**Extract to read**
● ● ● ● ● ● ●
Fred’s broken five bones over the years, four are from quidditch: his left arm and two ribs, and then the other arm from trying to do an elaborate stunt on the stairs in the burrow and falling down two flights. 
Fred loves to sing karaoke (because I cannot get that damn clip of James singing karaoke out of my head) though he particularly enjoys doing a very poor job on purpose. 
Fred is such a good liar that on several occasions he’s given presentations in school and gotten good marks for them despite having bullshat his way through the entire thing. 
Like seriously, he’s that guy in the group project who only looks at the slides like five minutes before the presentation and then just turns on a full charming newscaster voice on the professor to the point of them being genuinely convinced (albeit a little confused) that what Fred’s saying is true. 
This is also why Fred loves playing card games like poker: he’s really good at bluffing. 
Speaking of poker-face, he’s really quite good at teasing in public (if you’re into that sort of thing *wink*) because no matter the dirty deeds he might get up to under a table, his face remains as regular as always (safe for a little smirk to his lover every now and then)
● ● ● ● ● ● ●
**Data lines**
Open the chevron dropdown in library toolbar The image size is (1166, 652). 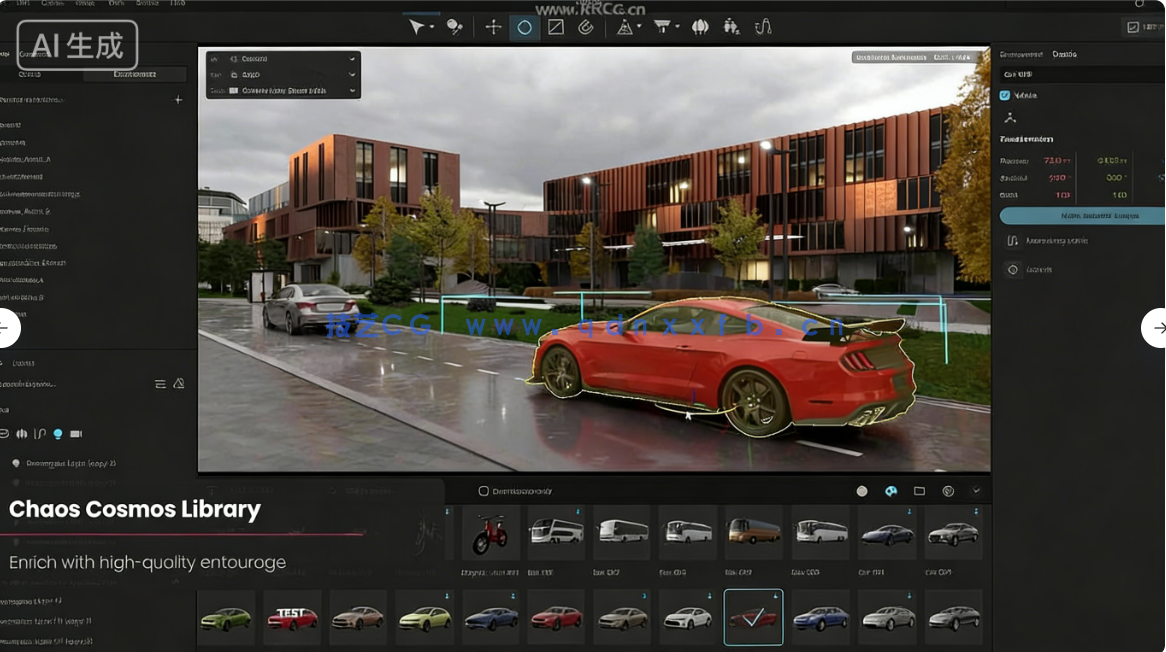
● ● ● ● ● ● ●
**Requirements**
A – According to the notes about Fred, why does he love playing card games like poker?
B – From the notes about Fred, repeat word for word the part that opens with the words containing "Like seriously, he’s" and closes with "good at bluffing.".
C – Write the next part of the notes about Fred, picking up after their last sentence.
The listing has nothing to do with the notes about Fred.

**The results**
A – He's really good at bluffing.

B –
Like seriously, he’s that guy in the group project who only looks at the slides like five minutes before the presentation and then just turns on a full charming newscaster voice on the professor to the point of them being genuinely convinced (albeit a little confused) that what Fred’s saying is true. 
This is also why Fred loves playing card games like poker: he’s really good at bluffing.

C –
Fred always wanted to learn an instrument, he thought it’d make him cooler when he was a teenager, as an adult, he just really wants to recreate that clip of the trombone-playing dad with the sunglasses, or maybe serenade some cows with jazz or something. 
Fred was never a big fan of the uniform thing, so he always tried to make it his own, whether that be tying the tie differently, or having his sleeves rolled up; it’s not much but you gotta take what you can get when you’re literally dressed the same as everyone else. 
Fred might make fun of his dad’s interest in muggle things but secretly he loves it too. He has spent a lot of hours in the shed with Arthur, assuring everyone that it was just to have some quality time with his dad but he would still pay close attention when Arthur explained things to him. 
Fred had a whole business of selling candy from Honeydukes’ and joke products from Zonko’s to second and first years before he and George started dabbling with their own products, he could get you a butterbeer too but it’ll cost you an extra three galleons. 
Fred really likes glitter, George has a thing for lace, anything that glitters on his s/o makes Fred weak. If you want to get your way just put on some glittery eyeshadow or lipgloss and watch him spin. 
Since he loves things that glitter and gleam he loves buying his s/o jewellery, he loves seeing them wearing them as little tokens of their relationship. 
Did someone say slight possession kink? oops not me
Fred is incredible with numbers, this is pretty much canon and has been explored but I’m just amazed at this boy’s wit AND intellect. I have a slight headcanon that if he ever goes on a proper first date with someone where a bill is involved, he impresses his date by calculating the tip after just a glance.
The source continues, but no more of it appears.